PROBLEM TO SOLVE:
The job is to find each line of the records below that includes the word "chevron" and copy it.

Records from a data source
• • • • • • •

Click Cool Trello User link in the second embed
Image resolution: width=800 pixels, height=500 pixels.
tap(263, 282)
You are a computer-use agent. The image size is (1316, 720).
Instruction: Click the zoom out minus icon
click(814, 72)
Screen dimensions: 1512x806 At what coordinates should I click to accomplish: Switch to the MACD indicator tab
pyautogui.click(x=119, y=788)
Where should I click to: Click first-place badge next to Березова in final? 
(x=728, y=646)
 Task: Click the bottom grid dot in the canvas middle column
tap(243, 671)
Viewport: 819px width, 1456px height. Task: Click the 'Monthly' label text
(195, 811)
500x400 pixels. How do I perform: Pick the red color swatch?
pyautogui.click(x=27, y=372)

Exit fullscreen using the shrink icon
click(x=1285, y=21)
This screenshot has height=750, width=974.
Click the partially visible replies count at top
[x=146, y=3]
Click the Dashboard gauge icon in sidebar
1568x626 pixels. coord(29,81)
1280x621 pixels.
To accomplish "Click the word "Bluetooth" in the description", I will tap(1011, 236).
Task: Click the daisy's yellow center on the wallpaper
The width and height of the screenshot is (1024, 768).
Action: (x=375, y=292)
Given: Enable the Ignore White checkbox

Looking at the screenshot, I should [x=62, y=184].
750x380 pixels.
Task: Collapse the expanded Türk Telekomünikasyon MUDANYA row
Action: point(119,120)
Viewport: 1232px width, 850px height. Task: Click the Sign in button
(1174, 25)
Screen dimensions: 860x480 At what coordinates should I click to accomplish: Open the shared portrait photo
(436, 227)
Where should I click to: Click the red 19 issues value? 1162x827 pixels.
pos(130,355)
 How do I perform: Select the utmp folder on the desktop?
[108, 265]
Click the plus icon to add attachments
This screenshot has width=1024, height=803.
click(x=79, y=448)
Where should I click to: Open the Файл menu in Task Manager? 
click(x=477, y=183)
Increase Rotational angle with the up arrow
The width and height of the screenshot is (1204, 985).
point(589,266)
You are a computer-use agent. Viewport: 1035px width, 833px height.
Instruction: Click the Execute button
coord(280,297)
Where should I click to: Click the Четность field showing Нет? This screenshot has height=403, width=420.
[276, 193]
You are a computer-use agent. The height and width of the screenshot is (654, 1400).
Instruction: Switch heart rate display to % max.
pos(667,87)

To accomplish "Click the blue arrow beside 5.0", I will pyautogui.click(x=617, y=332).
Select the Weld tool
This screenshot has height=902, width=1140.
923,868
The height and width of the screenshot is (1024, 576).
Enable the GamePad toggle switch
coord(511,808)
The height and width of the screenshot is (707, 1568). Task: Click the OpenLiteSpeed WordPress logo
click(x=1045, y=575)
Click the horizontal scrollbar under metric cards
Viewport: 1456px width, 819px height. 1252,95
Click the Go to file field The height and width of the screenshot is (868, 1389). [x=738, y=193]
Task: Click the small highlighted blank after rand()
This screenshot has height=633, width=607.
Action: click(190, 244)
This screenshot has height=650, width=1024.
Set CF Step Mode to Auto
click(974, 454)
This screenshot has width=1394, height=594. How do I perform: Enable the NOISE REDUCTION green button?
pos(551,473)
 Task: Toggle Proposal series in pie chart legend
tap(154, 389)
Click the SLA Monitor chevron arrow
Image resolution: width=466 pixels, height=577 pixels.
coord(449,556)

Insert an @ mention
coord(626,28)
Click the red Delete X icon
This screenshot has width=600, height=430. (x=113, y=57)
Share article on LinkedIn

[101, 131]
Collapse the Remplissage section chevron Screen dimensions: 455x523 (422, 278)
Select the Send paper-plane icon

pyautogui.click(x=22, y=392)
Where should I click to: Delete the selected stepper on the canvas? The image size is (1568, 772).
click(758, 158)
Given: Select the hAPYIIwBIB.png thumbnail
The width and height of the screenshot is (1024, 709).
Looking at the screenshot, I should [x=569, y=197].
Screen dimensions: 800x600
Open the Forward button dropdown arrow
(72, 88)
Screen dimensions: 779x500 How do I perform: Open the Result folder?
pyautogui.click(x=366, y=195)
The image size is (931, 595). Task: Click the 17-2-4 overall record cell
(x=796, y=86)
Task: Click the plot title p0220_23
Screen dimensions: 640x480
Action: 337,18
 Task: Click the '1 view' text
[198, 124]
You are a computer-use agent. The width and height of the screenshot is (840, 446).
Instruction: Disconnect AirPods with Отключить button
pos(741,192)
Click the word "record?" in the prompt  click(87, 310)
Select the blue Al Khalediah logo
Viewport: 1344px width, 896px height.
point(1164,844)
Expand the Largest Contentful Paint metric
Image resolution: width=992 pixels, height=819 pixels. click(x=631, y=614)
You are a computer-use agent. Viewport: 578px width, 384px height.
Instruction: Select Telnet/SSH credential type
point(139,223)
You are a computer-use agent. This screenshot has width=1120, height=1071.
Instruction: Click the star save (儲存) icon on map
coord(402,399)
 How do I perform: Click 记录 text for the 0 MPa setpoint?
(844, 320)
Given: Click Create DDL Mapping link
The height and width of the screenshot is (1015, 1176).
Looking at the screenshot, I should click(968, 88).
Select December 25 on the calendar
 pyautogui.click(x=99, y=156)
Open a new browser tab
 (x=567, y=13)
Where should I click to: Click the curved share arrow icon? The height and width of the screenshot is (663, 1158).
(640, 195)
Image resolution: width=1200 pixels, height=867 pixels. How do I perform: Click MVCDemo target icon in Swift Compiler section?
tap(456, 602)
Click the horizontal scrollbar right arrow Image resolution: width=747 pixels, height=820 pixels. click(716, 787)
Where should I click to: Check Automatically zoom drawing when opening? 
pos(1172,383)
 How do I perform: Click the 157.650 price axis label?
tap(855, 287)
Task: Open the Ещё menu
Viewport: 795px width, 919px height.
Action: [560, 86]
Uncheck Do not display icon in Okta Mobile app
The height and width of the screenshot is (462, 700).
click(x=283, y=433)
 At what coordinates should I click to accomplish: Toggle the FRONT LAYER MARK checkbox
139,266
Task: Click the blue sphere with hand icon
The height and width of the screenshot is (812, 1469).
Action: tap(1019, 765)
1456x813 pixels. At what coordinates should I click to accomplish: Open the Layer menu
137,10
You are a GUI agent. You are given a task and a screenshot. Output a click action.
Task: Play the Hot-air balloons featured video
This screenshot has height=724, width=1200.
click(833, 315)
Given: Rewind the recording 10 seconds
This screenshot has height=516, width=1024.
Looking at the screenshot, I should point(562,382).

• • • • • • •

EXERCISE ANSWER:
Click the SLA Monitor chevron arrow
Collapse the Remplissage section chevron Screen dimensions: 455x523 (422, 278)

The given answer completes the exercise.